Eine ihrer Zuhörerinnen schien sich davon besonders angesprochen zu fühlen und fiel offenbar mit wüsten Beschimpfungen über sie her. Sie hatte offenkundig erwartet, dass sie ein klares Handlungsschema für den Umgang mit Männern in die Hand bekommen würde. Fünf Männer standen deshalb auf, diskutierten mit ihr und entschuldigten sich sofort bei der Referentin. Sie nahm es mit Humor: Man könne es auch als ein Kompliment verstehen, wenn ein Redner so eine Wirkung auslöse, findet sie.
Erfahrungen mit Kindern teilen
Mit ihren beiden Kindern versucht sie viel von ihren Erfahrungen zu teilen. Wenn es passt, dürfen sie mitkommen. Aber es gibt auch noch einen anderen Weg, ihnen und anderen Kindern neue Horizonte zu eröffnen: Als die Schülervertretung eine Partnerschule suchte, schlug Gräfin Waldburg eine ihr bekannte Einrichtung in Ägypten vor. Sie hatte sie während eines sogenannten Refa-Projektes kennengelernt, bei dem es um die Vermittlung von Abläufen in Industrie-Betrieben geht.
Die Schüler seien begeistert gewesen von der Idee, mit einer Schule in einem ihnen fremden Land Verbindung aufzunehmen. Und sie hätten letztlich auch ängstliche und skeptische Eltern überzeugt, die von der Idee zunächst überhaupt nicht angetan waren. Inzwischen haben sich Brieffreunde in Kairo gefunden und deren Welt mit ihren vielen Facetten ist Thema beim Mittagstisch in vielen Allgäuer Familien. Wie tief die Verständigung einmal gehen wird, muss sich zeigen. „Aber es ist ein Anfang“, sagt Gräfin Waldburg.
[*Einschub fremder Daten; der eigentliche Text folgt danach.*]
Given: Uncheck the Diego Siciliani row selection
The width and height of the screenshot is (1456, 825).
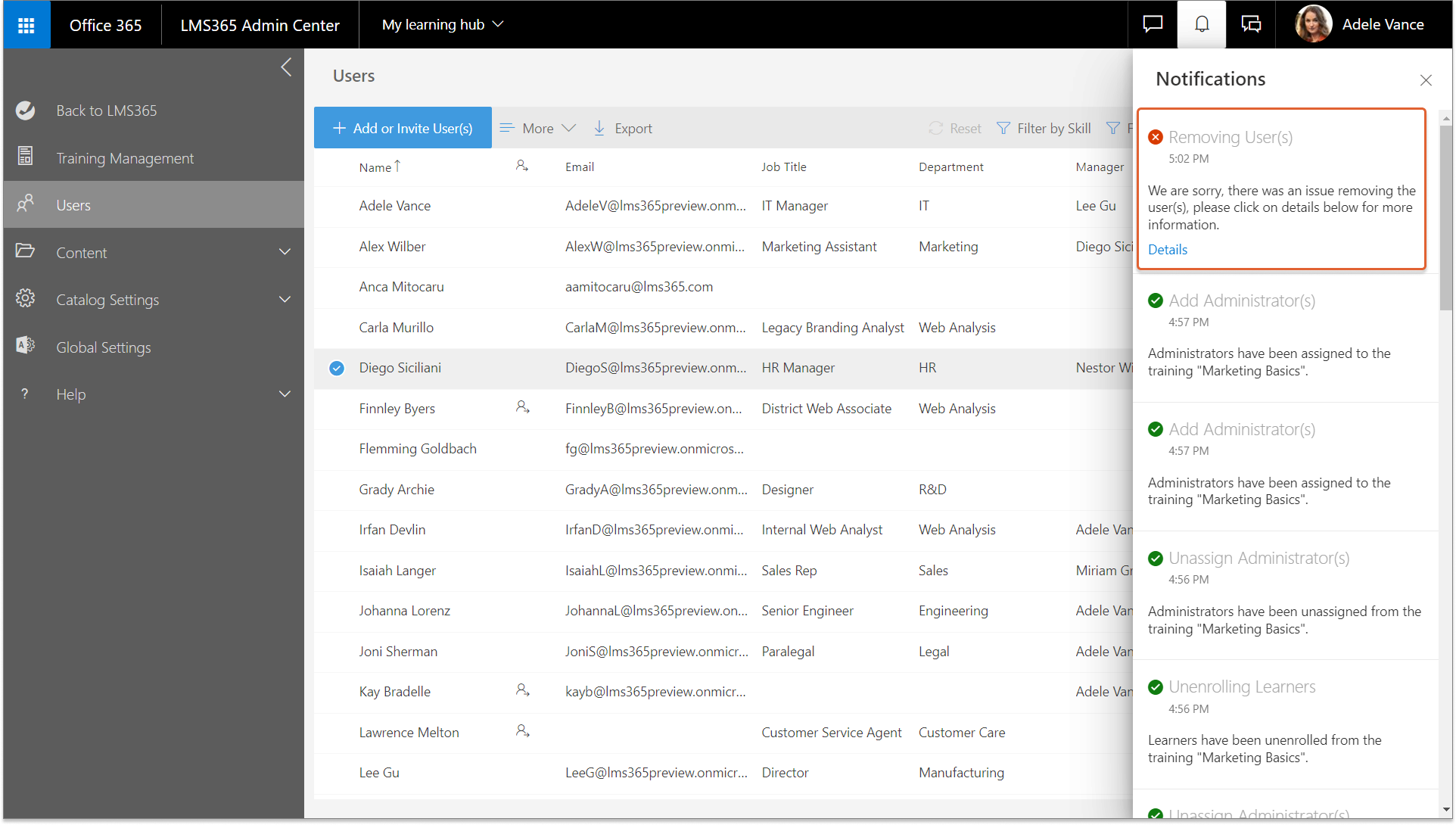Looking at the screenshot, I should tap(337, 369).
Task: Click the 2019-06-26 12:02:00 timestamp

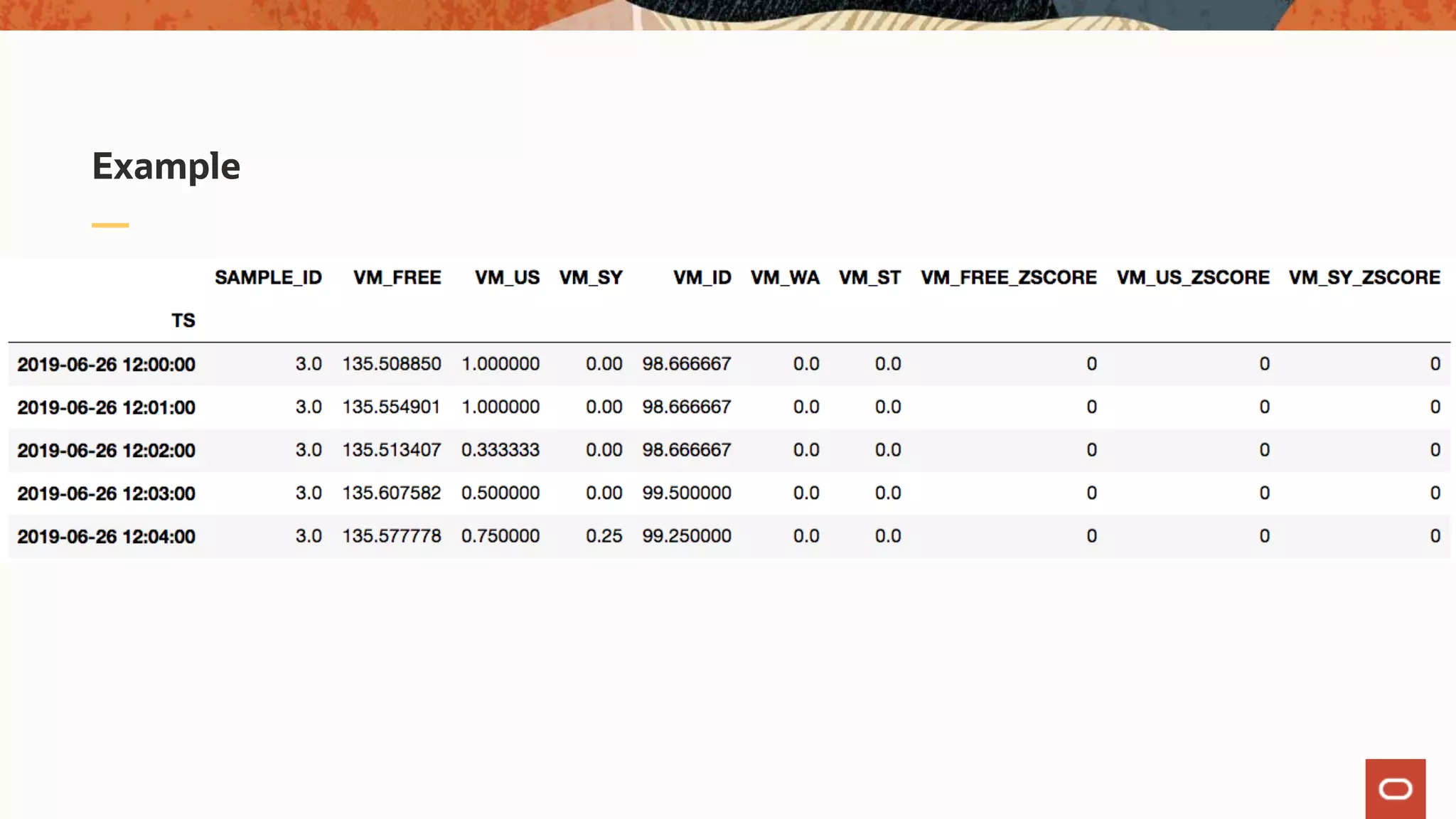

Und während ihre Kinder sich mit den Schulkameraden in internationalen Beziehungen üben, ist ihre Mutter in ähnlicher Mission schon wieder in der arabischen Welt unterwegs. Iran, Marokko und Dubai stehen auf der Liste der beruflichen Reiseziele. Jedes davon ein Abenteuer.